Early Sunday evening the protesters' media team had yet to issue an official response to the NYPD's assertion that the hundreds arrested on the bridge were given ample warning not to enter the span's roadway, where they would obstruct traffic.
In a video released by the police department, an officer can be heard telling the protesters to leave the road near the Manhattan-side entrance to the bridge.
"I am ordering you to leave this roadway now," the officer says through a bullhorn. "If you do so voluntarily, no charges will be placed against you."
But the officer stands at the front of a large group of demonstrators, so it seems possible that many in the raucous crowd who were not near him may not have heard his warning.
Holmes said some of the protesters may have intended to take to the roadway "because of the visual -- because of how beautiful it is to be able to occupy a public space like that. But at the same time, we were led to believe that it would be okay by the NYPD. Because we had cops that were leading us, that were directing us, that were not telling us not to do it."
Robert Grodt, a 24-year-old Californian, spent six days hitch-hiking across the country and had been sleeping in the park since Sept. 14. He was arrested on Sunday after being "kettled" on the Brooklyn Bridge, then spent 10 hours in police custody.

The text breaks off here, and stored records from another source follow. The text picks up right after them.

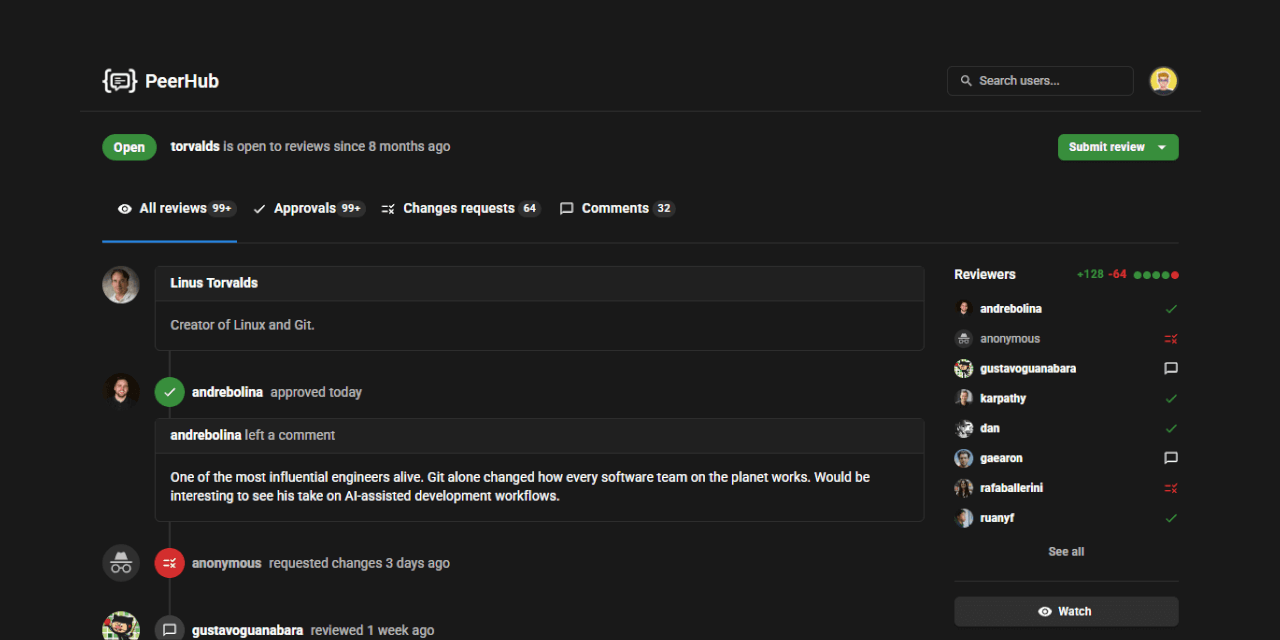Click the red changes-requested badge for anonymous

(x=170, y=563)
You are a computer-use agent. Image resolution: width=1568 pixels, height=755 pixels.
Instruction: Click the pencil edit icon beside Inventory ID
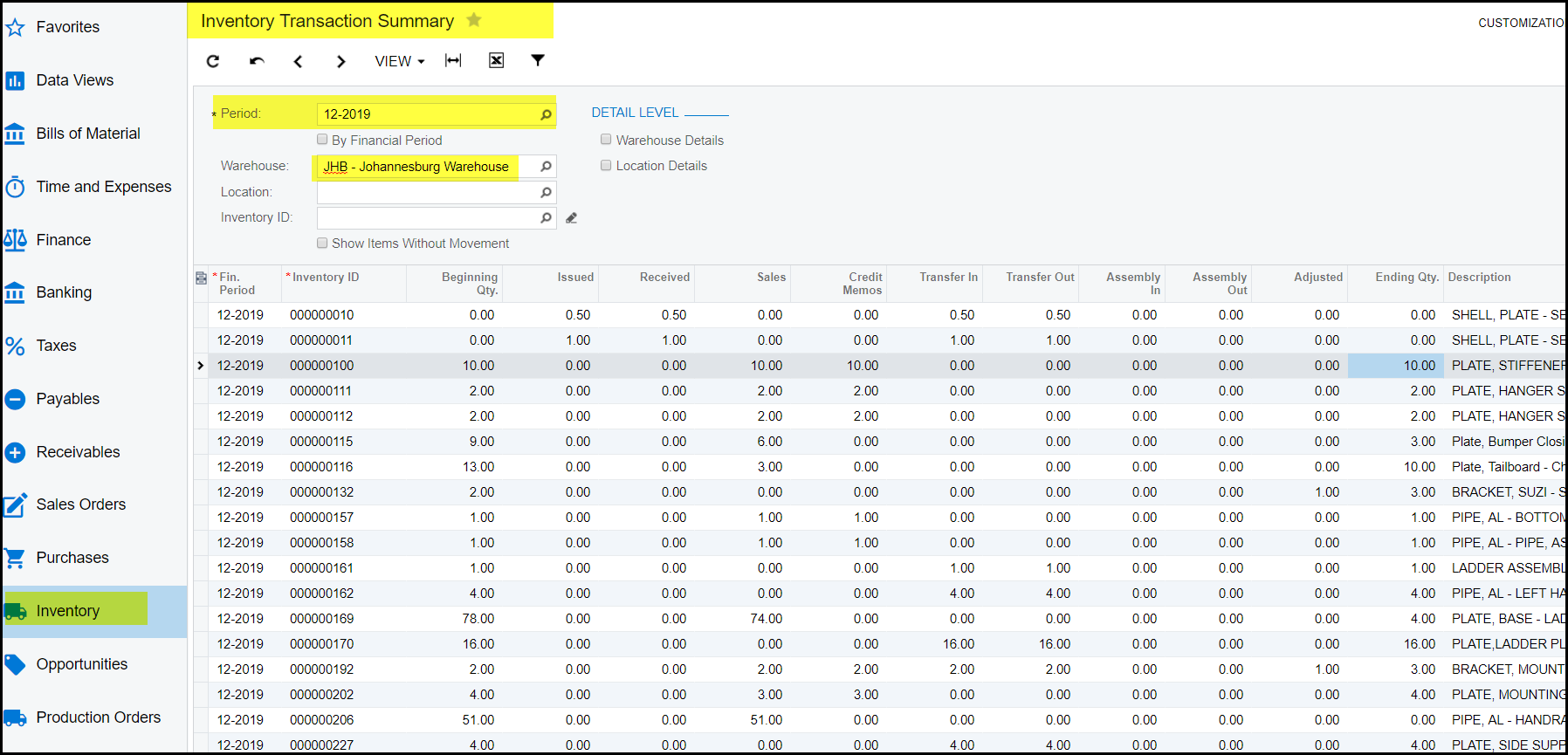(x=572, y=218)
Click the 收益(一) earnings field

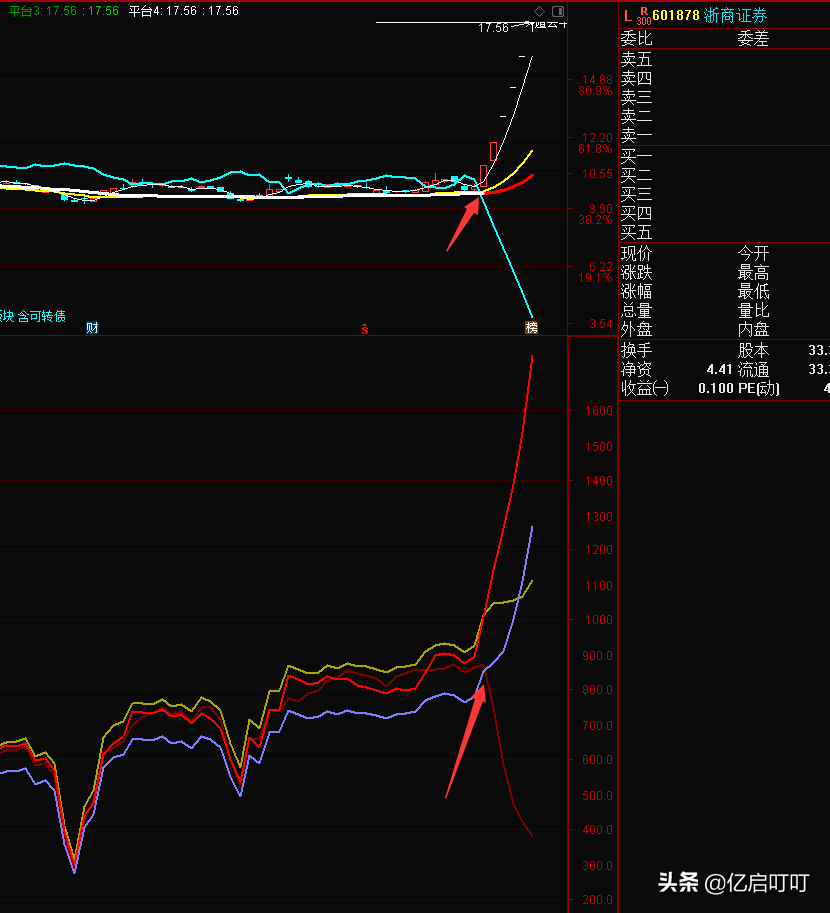click(x=645, y=388)

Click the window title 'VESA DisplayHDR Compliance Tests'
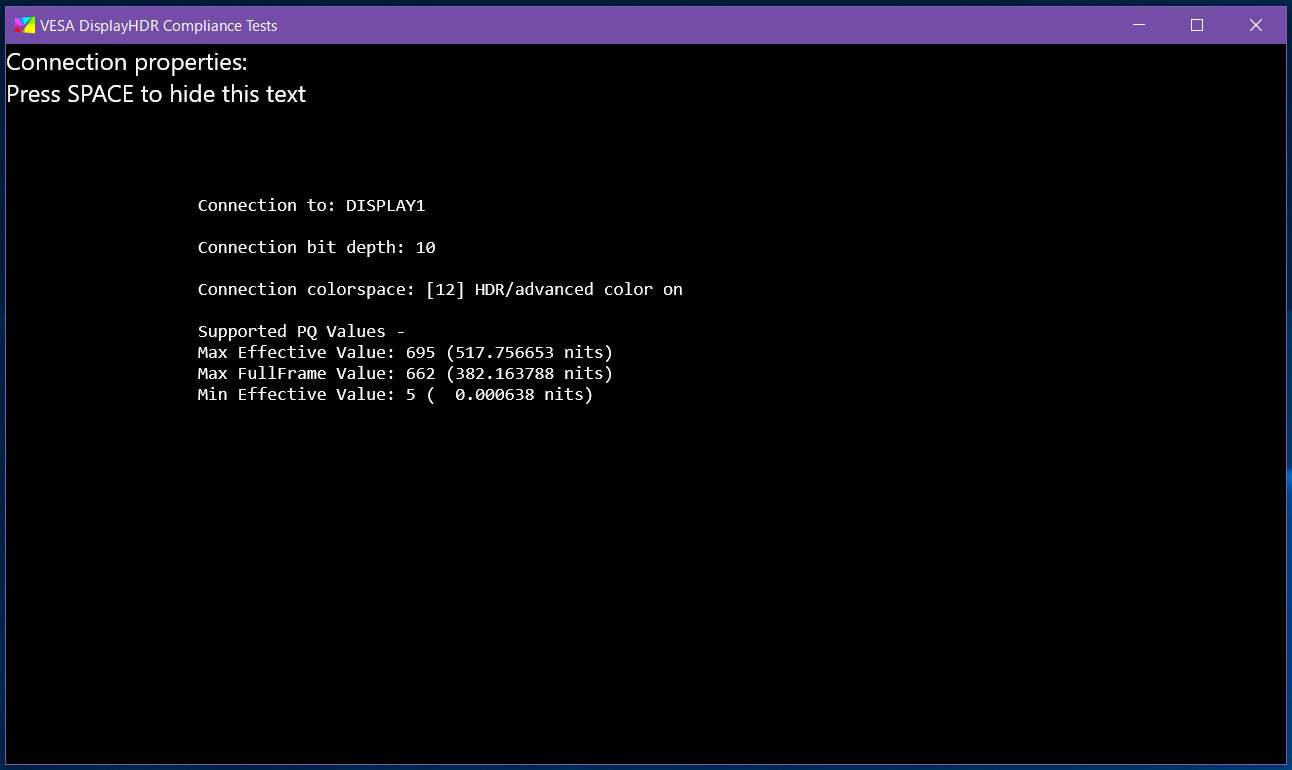[158, 26]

He calmly described his time on a bus circling the city, then inside Midtown North Precinct. At one point, he claimed, a police officer pinned him to the ground and ordered him to relinquish his cellphone -- but earlier, the same officer gave him a couple drags off a cigarette.
"We were on the bus just singing for five, six hours, we even sung one of the cops 'Happy Birthday,'" he recalled.
Grodt said he was released at around 3:30 a.m., after receiving a summons for a court appearance in December.
"Looks like I'm going to have to stick around for the revolution, jeez," he said. "I was joking with the cops, I was like, 'Now you realize we have to stay out here, there's no leaving now.' Works out fine with me."